Some free advice to RDBN on salvaging

Writer says liability is not the real issue with metal salvaging.

Editor,

I have been informed that the regional district (of Bulkley-Nechako) will engage a management consulting firm to offer them some direction. Well, as a taxpayer, allow me to offer some free advice.

There is a the Smithers transfer station an attendant who, when not operating the Bobcat to load the truck, sits in it and reads a book. This is not only a blatant lack of management but is disrespectful and insulting to taxpayers witnessing this, and it prompts one to wonder what else is going on or not that isn’t so obvious.

One former attendant now retired was constantly in motion, policing what and where items were deposited, and so the wood and metal piles were not so contaminated as they are now. The value of this huge and growing metal pile is greatly diminished in value because of these contaminants.
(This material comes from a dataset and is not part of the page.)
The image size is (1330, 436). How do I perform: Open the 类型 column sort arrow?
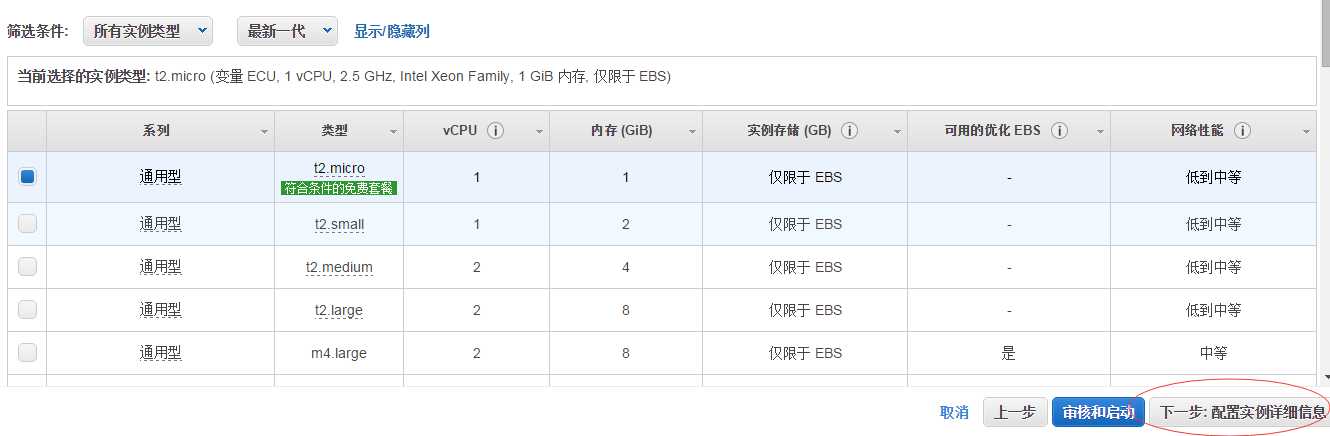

The published bylaw banning metal salvage indicates liability as the issue. This is not true!

There are more hazards in the woodpile than in the reuse of scrap metal. It’s all economic as the woodpile is a real liability because it has to be broken up, loaded into trucks, trucked to Knockholt [Landfill east of Houston], unloaded and buried at huge expense. No wonder they still allow wood salvage!

Without commercial salvage, this metal scrap pile is hardly diminished. In fact, it grows to a point where it dominates the whole area. This is because presently at $40/ton there is negligible commercial salvage at best for iron/steel.

So if the district does not rescind the bylaw, do as Nike advertises: Just do it!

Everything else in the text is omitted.